EXERCISE INPUT:
▼▼▼

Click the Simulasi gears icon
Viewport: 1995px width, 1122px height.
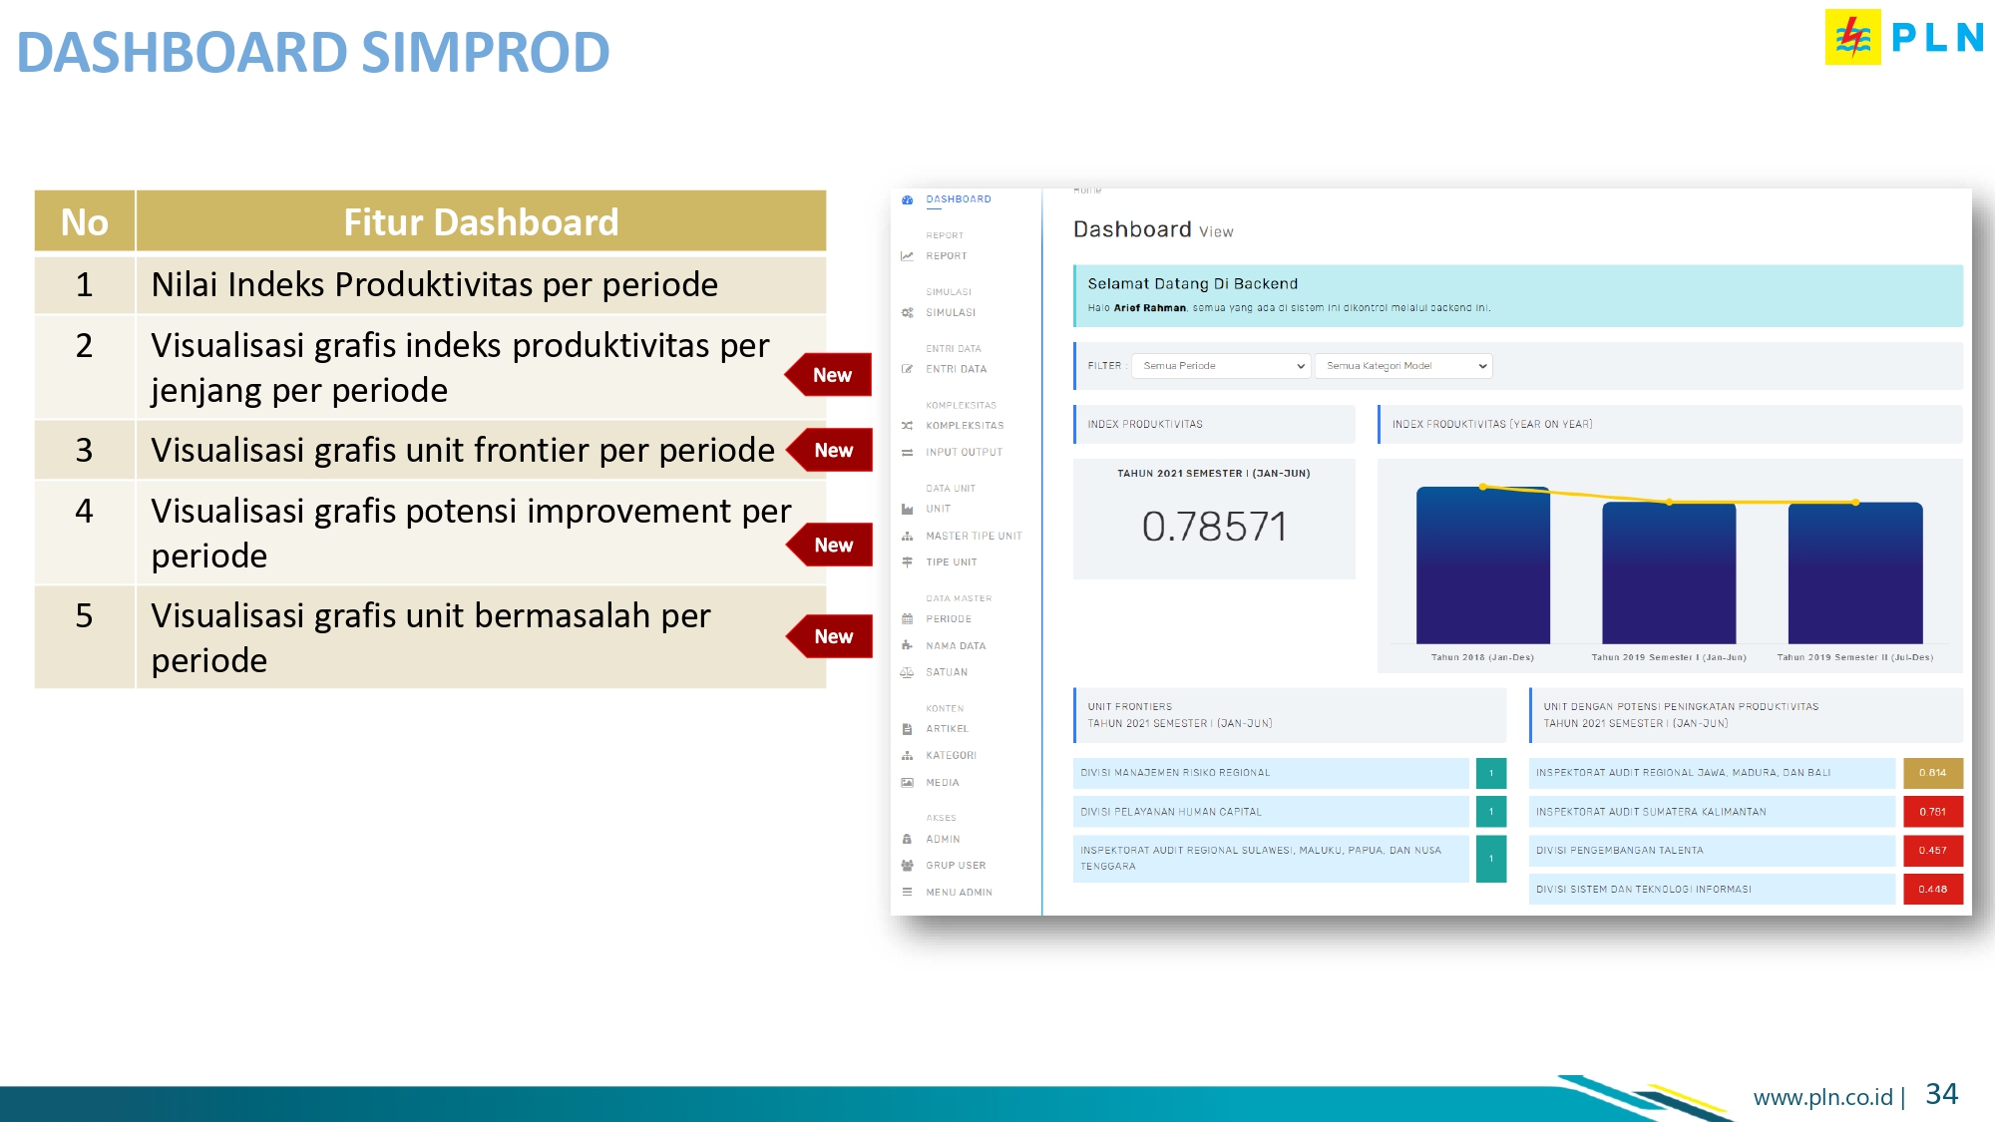(907, 313)
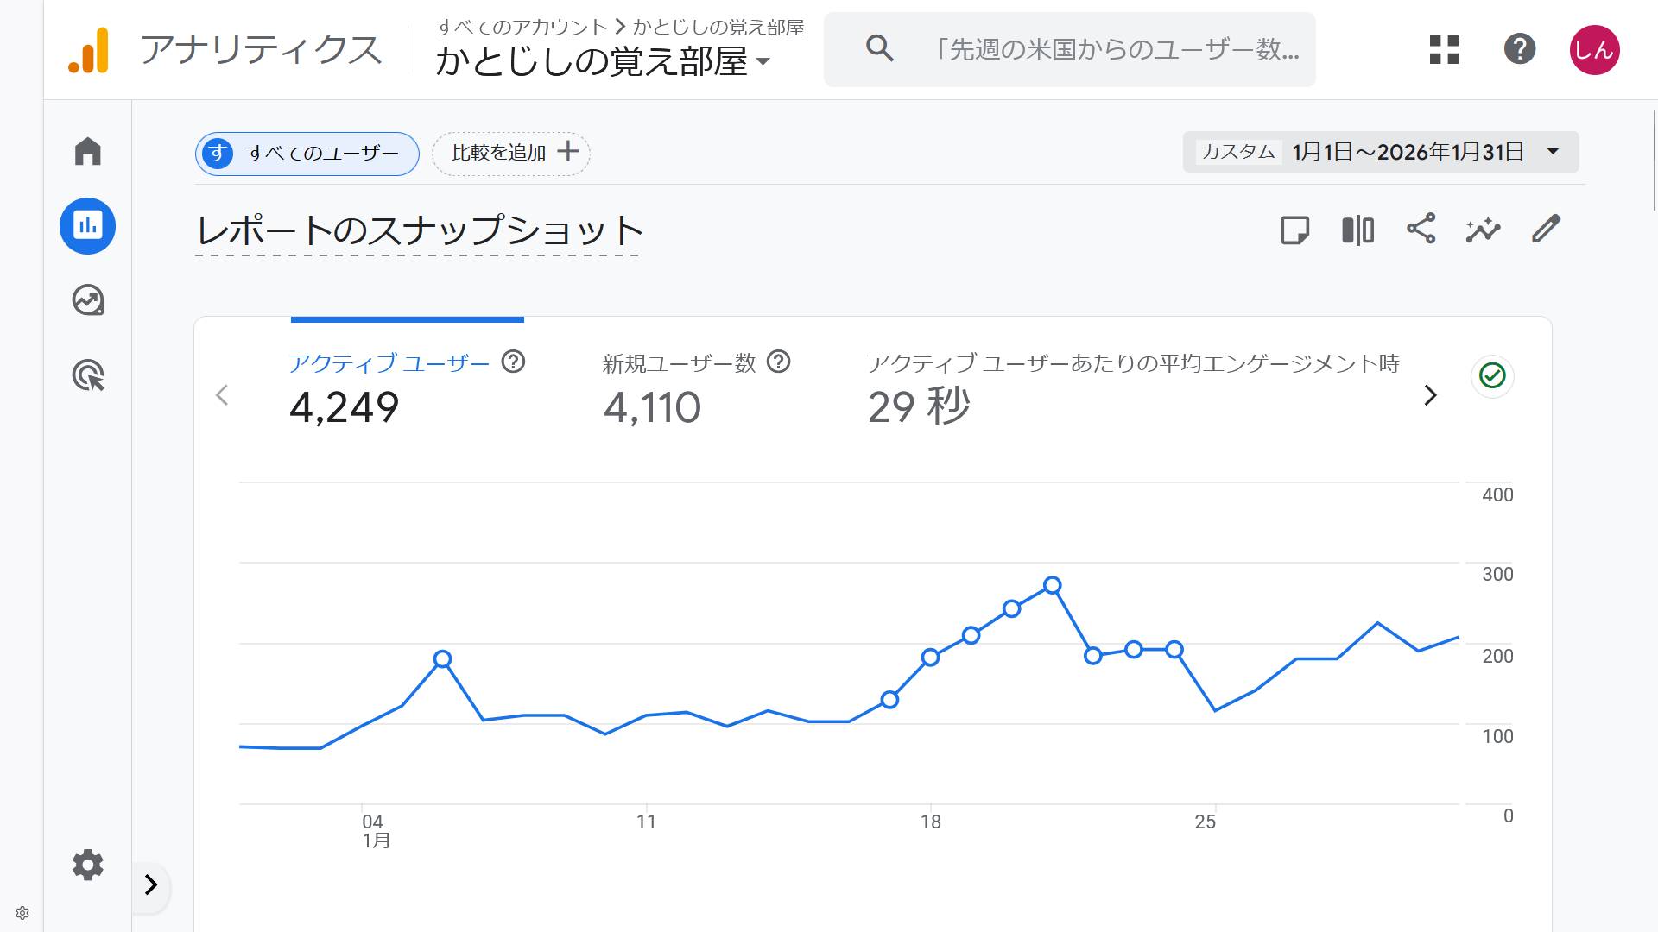Select the 新規ユーザー数 metric
Image resolution: width=1658 pixels, height=932 pixels.
pos(678,362)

▲▲▲

WORK REQUIRED:
Output the data exactly, pictures omitted.

REPLY:
Click the Simulasi gears icon
Viewport: 1995px width, 1122px height.
(907, 313)
Select the 新規ユーザー数 metric
Image resolution: width=1658 pixels, height=932 pixels.
pos(678,362)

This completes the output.